(Exercise requirements): According to the text about the release of BoBoiBoy The Movie, on what date did its English dub premiere on Disney Channel Asia?

**** Exercise passage

On 21 December 2015, Animonsta Studios officially announced the release date for Malaysian cinemas to be 3 March 2016 in their official Facebook account, whereas the Indonesian release date was announced to be on 13 April 2016 nine days later. In February 2016, Animonsta Studios released their second official trailer on YouTube.

Animonsta Studios plans to promote this movie in the 2016 Tokyo Anime Award Festival in March 2016. There are discussions on bringing the movie to Kazakhstan, and there are also some plans to bring the film to nearby countries such as Thailand, the Philippines, Vietnam, and Cambodia where there are audiences expressing interest in this film. The movie was shown in 115 cinemas in Malaysia, 100 in Indonesia, two in Brunei, and two in Singapore. For the Indonesian market, the movie was screened in CGV Blitz, Cinemaxx, and Platinum.

After the success in Malaysia and Indonesia, BoBoiBoy The Movie is set to be shown in South Korean cinemas on 100 screens across the country in the first quarter of 2017. The movie started showing in South Korean cinemas on 1 March 2017 in over 100 cinemas in South Korea including Lotte, CGV and Megabox.

An English dub of the movie premiered on Disney Channel Asia on 21 August 2016.

It aired in India on 27 May 2018 on Hungama TV in Hindi, Tamil and Telugu.

=== Home media ===
The film was released on DVD to the Malaysian market on 28 May 2016 by Rusa Music and Animonsta Studios.

For the Indonesian market, Animonsta Studios has collaborated with KFC Indonesia to sell the official DVD throughout Indonesia. The fourth episode of BoBoiBoy Galaxy was exclusively included in the Indonesian DVD.

********
**** Exercise data

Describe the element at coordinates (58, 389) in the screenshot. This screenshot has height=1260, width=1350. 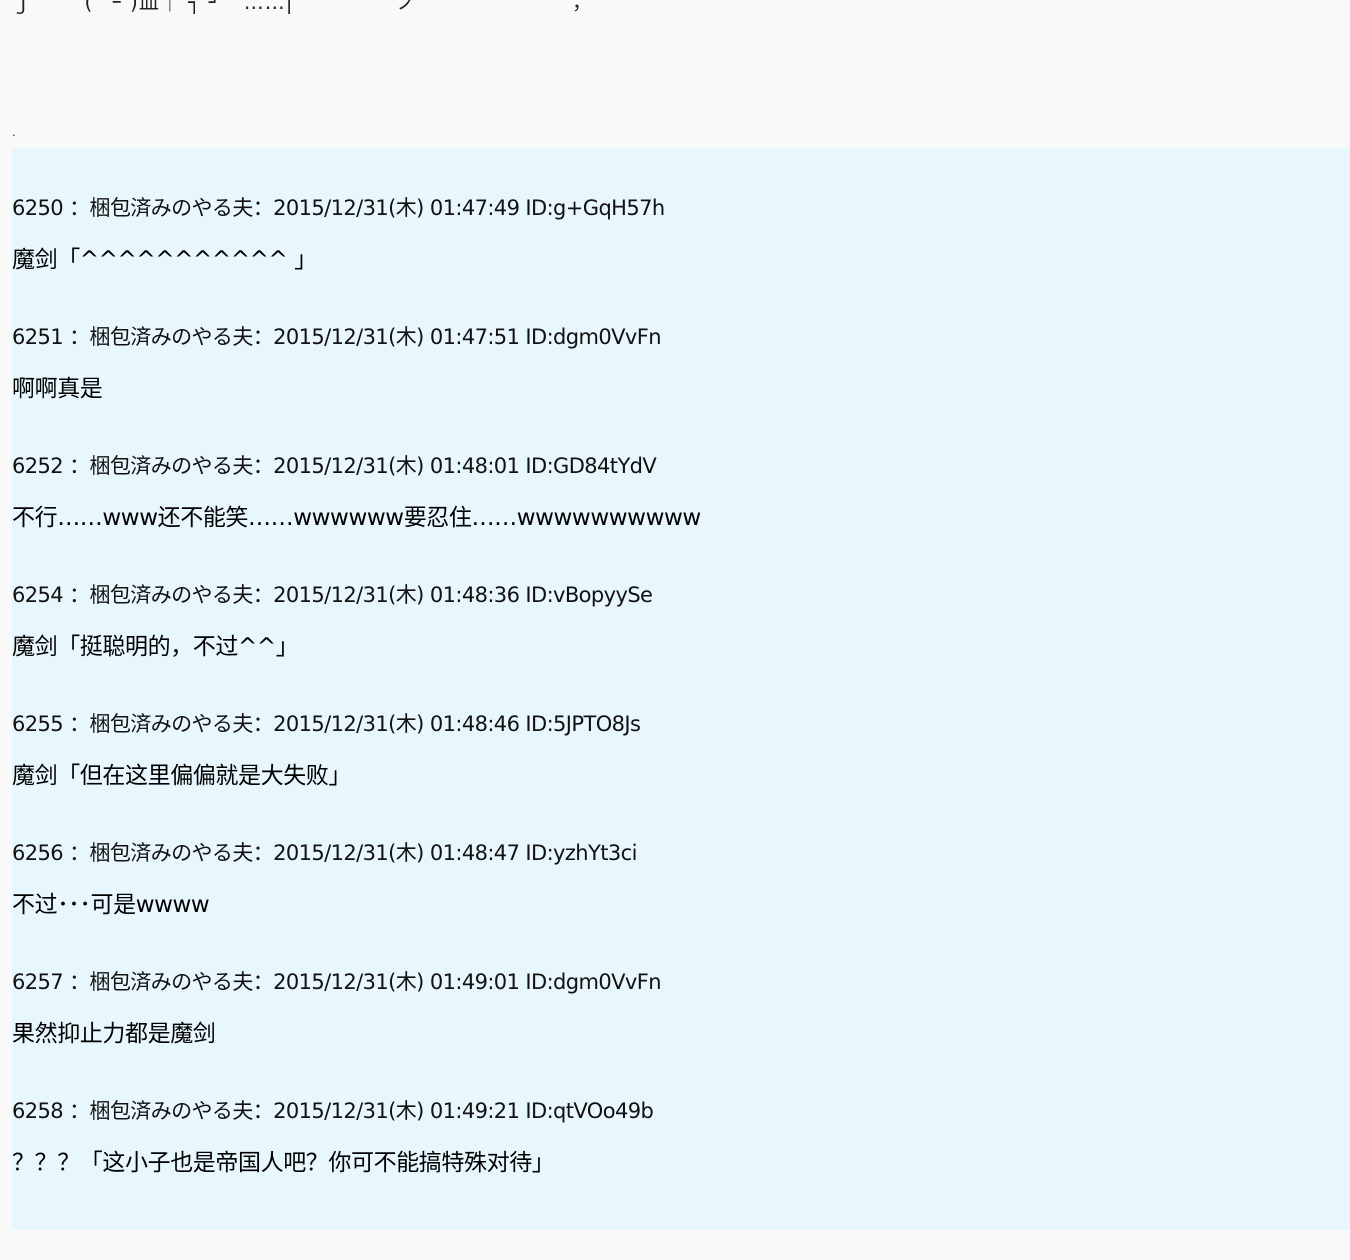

********

(Answer to this problem): 21 August 2016